One idea gaining ground at John de la Howe School is the profoundly positive approach of taking the students to cultural events, things going on in South Carolina that rarely draw teenagers except the offspring of highly cultured parents.
 
The art museums in Greenville and Columbia, for instance, both offer extraordinarily well-informed docents who can talk art at the teenagers’ own level.
 
The symphony orchestras in both cities have student ticket prices and group considerations with lectures by the conductors before performances.
 
All of South Carolina is famous for its legitimate theater.
 
The Palmetto Opera in Columbia is staging Carmen this March 1 in the Koger Center. The performance is by Teatro Lirico D’Europa, the same troupe who gave us Madama Butterfly, La Traviata and Tosca over the past three years. With a full orchestra, something close to 50 pieces, and English supertitles, this Carmen should make quite an impression on the students at John de la Howe, assuming the students can score tickets and the school can swing the transportation.
 
Last year for Tosca at the Koger Center we managed to get 10 John de la Howe students and their adult supervisors down from McCormick in a bus which first came to my place on Terrace Way. We put together a cheeseburger factory at my back-deck grill overlooking Blossom Street. The kids had a ball. Then we all took the bus to the Koger Center for grand opera. Talk about a grand time!
 
This year, this March 1, we want to take even more to experience grand opera at the Koger Center, this time Carmen. This will be a different crowd, but I hope a much larger crowd, so we’ll put on the cheeseburger factory, conscripting kids to learn about kitchen management and food service etiquette.
 
What can we do?
 
You can come to my place this Monday night, December 30, 5:30-8:00, and have a drink to observe New Year’s Adam – Adam before Eve.

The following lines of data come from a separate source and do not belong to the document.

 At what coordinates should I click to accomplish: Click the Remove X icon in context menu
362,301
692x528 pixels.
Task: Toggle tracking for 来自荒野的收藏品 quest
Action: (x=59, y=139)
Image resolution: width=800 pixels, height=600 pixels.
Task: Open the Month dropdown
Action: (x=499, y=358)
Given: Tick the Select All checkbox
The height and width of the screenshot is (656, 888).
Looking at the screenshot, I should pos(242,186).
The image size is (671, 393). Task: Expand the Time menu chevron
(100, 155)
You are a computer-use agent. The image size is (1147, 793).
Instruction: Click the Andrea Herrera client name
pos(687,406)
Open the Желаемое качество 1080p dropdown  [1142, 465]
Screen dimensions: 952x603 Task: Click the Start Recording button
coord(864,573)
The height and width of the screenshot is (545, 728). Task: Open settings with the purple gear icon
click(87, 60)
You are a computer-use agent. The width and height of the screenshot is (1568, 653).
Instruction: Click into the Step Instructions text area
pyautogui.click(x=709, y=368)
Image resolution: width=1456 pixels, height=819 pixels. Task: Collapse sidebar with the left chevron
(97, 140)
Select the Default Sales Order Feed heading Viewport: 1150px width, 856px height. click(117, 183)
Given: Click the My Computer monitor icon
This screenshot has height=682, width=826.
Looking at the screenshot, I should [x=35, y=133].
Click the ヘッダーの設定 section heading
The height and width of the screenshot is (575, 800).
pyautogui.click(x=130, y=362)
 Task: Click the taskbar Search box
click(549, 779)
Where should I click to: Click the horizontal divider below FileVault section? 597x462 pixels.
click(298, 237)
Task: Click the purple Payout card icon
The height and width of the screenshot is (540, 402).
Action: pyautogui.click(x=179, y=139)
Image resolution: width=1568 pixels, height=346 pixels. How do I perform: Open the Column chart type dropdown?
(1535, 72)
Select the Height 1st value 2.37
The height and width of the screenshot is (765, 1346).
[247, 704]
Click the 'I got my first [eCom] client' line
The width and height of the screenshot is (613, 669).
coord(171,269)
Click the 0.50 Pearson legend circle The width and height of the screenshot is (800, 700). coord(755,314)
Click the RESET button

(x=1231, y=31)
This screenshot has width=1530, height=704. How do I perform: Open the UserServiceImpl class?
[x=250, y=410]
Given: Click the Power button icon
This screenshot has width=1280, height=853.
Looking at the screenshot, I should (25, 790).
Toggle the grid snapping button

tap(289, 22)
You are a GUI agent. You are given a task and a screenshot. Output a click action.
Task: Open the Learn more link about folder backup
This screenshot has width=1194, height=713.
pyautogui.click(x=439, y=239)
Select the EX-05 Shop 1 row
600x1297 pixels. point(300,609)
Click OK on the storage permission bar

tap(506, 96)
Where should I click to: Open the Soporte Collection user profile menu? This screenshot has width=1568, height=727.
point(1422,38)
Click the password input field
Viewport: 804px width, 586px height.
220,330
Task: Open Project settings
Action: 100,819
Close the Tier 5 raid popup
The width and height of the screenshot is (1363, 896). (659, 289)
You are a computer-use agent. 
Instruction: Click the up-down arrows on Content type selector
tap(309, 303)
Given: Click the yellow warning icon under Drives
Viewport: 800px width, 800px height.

We’ll serve just about anything at our open bar, but Bellinis will probably be the dominant libation since that’s how it works at the Palmetto Opera intermissions. And it’s not just the Bellinis; it’s who serves them.
 
Regular tickets to Carmen are $46, and student tickets are $36, so I ask every couple to contribute $36 to sponsor a John de la Howe student to sit for Carmen at the Koger Center on March 1. If you’re coming to my place by yourself, well, that’s a fair half-price admission. Just give $18, and that covers half the cost of one student’s opera ticket. The school will provide the transportation, and I’ll handle the early supper for all the students and their supervisors. For the supervisors’ tickets, $46 for each, I’ll have to round up the funds. Anybody wanna help?
 
So I hope to see you on New Year’s Adam, Monday night, 5:30-8:00, at 2225 Terrace Way, and please bring a check for $36 made out to John de la Howe School Foundation.
 
Can’t make it Monday? That’s OK. You can still send a check. Thanks.